Clinical Implications of Stem Cell Plasticity: Repair of the Infarcted Heart by Cytokine-Mobilized Bone Marrow Stem Cells
Reporter: M. Kara Bucci, MD
The Abramson Cancer Center of the University of Pennsylvania
Last Modified: December 8, 2001
Presenter: Donald Orlic, PhD
Stem cell plasticity refers to the recently discovered ability of bone marrow stem cells (BMSCs) to generate non-hematopoietic cell types, such as epithelial, skeletal muscle, bone, liver, and neural cells. Dr. Orlic and his group have investigated the ability of adult mouse BMSCs to differentiate into myocardial cells within ischemia-damaged myocardium in two series of experiments. In the first, BMSCs taken from the bone marrow of adult male mice were directly injected into damaged myocardium. In the second, BMSCs were mobilized by several injections of stem cell factor (SCF) and granulocyte colony-stimulating factor (G-CSF).

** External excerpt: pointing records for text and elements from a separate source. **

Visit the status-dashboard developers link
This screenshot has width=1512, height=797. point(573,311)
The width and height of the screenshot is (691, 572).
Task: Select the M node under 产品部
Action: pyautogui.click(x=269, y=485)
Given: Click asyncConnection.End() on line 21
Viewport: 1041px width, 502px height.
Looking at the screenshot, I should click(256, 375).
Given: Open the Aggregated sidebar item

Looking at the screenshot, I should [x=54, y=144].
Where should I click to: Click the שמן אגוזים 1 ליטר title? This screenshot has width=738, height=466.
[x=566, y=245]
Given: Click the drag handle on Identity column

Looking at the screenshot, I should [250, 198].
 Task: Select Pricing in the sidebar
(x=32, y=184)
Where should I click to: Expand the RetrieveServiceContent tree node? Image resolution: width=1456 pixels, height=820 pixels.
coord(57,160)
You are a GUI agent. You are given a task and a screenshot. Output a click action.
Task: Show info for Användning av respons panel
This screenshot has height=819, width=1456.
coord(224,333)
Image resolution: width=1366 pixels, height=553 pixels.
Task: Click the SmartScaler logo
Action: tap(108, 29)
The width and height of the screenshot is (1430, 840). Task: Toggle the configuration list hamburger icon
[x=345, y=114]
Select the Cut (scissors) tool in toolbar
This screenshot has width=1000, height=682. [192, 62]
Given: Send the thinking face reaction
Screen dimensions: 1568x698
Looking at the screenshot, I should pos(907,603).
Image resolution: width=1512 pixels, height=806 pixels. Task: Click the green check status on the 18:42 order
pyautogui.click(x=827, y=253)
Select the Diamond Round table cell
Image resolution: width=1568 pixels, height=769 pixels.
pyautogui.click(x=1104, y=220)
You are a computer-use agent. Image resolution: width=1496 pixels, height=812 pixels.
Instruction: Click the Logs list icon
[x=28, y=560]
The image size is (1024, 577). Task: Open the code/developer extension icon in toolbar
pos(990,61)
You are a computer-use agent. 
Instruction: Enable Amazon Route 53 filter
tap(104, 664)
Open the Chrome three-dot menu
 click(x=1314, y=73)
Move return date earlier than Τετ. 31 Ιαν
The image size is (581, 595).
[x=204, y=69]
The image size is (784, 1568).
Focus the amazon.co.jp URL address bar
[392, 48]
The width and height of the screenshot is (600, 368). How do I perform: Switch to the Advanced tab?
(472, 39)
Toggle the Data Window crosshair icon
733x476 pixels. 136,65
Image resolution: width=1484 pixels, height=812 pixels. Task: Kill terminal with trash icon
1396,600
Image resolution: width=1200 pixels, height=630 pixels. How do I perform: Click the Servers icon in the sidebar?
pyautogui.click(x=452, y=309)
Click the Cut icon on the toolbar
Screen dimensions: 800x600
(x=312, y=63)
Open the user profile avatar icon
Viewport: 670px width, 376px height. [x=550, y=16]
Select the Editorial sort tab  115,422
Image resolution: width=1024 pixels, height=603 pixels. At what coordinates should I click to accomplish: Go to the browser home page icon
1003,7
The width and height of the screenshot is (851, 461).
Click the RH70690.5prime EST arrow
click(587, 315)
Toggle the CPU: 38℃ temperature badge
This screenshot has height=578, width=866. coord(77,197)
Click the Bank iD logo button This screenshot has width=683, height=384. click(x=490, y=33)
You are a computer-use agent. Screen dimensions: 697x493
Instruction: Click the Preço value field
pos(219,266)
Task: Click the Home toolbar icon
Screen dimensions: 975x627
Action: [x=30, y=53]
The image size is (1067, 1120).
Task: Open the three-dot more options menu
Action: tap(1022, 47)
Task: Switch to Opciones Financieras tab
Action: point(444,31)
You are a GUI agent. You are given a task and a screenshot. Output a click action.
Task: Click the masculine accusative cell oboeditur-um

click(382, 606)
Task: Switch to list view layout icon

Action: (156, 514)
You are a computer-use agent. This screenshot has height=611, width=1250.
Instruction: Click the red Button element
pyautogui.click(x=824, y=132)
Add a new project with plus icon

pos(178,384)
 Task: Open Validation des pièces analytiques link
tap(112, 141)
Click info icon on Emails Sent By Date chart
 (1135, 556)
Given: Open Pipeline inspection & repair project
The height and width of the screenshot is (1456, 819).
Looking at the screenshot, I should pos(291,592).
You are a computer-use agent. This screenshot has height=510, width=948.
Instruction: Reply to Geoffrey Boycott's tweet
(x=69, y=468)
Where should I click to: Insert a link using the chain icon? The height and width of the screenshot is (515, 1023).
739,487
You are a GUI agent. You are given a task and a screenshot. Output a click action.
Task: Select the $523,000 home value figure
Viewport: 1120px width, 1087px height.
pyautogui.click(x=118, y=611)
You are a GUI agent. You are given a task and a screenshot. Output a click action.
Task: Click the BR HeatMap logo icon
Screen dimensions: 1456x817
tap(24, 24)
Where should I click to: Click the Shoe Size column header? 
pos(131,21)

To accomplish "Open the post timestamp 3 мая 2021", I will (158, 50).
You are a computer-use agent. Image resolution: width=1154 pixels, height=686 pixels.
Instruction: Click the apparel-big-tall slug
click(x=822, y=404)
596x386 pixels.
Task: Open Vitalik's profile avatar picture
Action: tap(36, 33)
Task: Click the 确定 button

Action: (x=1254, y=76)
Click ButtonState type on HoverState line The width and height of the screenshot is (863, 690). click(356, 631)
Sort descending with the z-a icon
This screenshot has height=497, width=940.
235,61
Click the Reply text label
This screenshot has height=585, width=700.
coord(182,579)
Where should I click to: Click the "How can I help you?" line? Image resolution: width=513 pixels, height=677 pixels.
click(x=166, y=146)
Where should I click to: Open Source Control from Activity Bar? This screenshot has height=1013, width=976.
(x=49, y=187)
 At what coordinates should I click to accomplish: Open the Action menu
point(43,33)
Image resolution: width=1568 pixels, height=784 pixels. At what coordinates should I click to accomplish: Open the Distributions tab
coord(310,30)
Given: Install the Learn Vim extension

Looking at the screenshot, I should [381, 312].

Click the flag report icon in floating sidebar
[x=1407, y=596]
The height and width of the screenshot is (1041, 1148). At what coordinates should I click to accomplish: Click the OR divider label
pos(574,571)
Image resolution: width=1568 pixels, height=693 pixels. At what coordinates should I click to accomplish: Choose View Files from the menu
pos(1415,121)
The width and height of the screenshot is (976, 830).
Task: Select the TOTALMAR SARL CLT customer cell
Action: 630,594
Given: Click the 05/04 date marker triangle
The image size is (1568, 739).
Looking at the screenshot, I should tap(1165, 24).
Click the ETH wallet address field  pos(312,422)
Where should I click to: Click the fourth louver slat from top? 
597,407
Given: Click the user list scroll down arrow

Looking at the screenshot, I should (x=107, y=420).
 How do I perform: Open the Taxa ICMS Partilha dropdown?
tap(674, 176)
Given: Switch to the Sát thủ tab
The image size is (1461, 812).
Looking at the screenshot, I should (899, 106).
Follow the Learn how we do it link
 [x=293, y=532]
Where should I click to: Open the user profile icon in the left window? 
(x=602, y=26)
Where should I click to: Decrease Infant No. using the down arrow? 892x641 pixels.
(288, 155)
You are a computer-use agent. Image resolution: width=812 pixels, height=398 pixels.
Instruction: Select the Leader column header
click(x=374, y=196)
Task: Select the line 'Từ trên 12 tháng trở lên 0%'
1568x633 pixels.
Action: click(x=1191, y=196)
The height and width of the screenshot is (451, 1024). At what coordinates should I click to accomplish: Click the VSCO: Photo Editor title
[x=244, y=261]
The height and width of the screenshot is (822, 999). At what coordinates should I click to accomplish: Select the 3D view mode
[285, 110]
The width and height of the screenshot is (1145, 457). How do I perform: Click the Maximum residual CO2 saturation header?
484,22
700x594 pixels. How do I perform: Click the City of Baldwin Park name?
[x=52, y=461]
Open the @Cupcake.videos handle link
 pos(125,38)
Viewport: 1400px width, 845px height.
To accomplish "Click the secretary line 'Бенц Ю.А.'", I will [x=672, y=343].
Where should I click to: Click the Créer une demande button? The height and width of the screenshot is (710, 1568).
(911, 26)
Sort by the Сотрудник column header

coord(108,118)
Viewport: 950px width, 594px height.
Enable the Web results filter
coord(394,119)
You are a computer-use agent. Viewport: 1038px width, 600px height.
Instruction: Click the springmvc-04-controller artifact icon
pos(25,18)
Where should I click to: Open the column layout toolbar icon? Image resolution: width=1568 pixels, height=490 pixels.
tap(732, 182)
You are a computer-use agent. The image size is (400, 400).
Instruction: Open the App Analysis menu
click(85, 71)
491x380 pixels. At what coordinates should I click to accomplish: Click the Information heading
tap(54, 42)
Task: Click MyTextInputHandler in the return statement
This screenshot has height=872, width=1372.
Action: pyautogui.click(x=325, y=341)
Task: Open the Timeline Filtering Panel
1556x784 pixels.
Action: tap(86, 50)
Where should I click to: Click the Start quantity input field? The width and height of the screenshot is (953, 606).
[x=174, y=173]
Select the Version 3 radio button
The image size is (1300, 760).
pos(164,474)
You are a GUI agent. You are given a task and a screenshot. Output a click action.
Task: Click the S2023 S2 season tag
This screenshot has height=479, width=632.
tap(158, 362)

In the first series of experiments, hematopoietic stem cells of adult transgenic male mice that expressed enhanced green fluorescent protein (eGFP) were isolated by their expression of c-kit. The c-kit - bone marrow cells were used as negative controls. Left ventricular ischemic infarcts in adult female mice were induced by ligation of the left coronary artery (LCA). Five hours after the LCA occlusion, the harvested BMSCs were directly injected into the healthy myocardium at the periphery of the infarct. Nine days after transplant, a band of eGFP-positive, Y chromosome-positive cells was seen within the damaged myocardium. These Y chromosome bearing cells also stained positive for the myocyte-specific proteins cardiac myosin, GATA-4, MEF2, Csx/Nkx2.5 and the gap junction related protein connexin 43. Developing capillaries were seen within the damaged myocardium, with smooth muscle cells and endothelial cells that were also positive for eGFP and Y chromosome. There was no evidence of myocardial repair. This indicates that both the myocytes and the new blood vessels were derived from the donor BMSCs. The left ventricular end diastolic pressure (LVEDP) and left ventricular developed pressure (LVDP) were 30-40% higher in the hearts that had been transplanted with c-kit + cells were compared to the control hearts that had been injected with c-kit - cells, indicating improved myocardial function in the former group.
In the second set of experiments, autologous BMSCs were mobilized with peripheral injections of SCF and G-CSF. Infarct was induced by coronary artery occlusion. Twenty-seven days after cytokine treatment, the damaged left ventricle showed a new band of myocardium that stained positive for Csx/Nkx2.5, GATA-4, MEF2, and connexin 43. The arterioles seen within the damaged myocardium contained red blood cells, implying blood flow and therefore connection with vessels in the undamaged myocardium. Improved heart function and greater survival were also seen; LVEF at day 9, 16, and 26 after coronary artery occlusion was 48%, 62%, and 114% greater in the treated mice than the untreated mice. Eleven out of 15 (73%) of treated mice were alive 27 days after cytokine treatment, compared with 9/52 (17%) of untreated mice.
Dr. Orlic concluded that circulating hematopoietic stem cells 1) traffic to the ischemic infracted myocardium and 2) differentiate into cardiac myocytes and vascular endothelial and smooth muscle cells. The plasticity of BMSCs extended to cell types from all three embryonic layers, and BMSCs have the potential for repair in acute ischemic heart disease.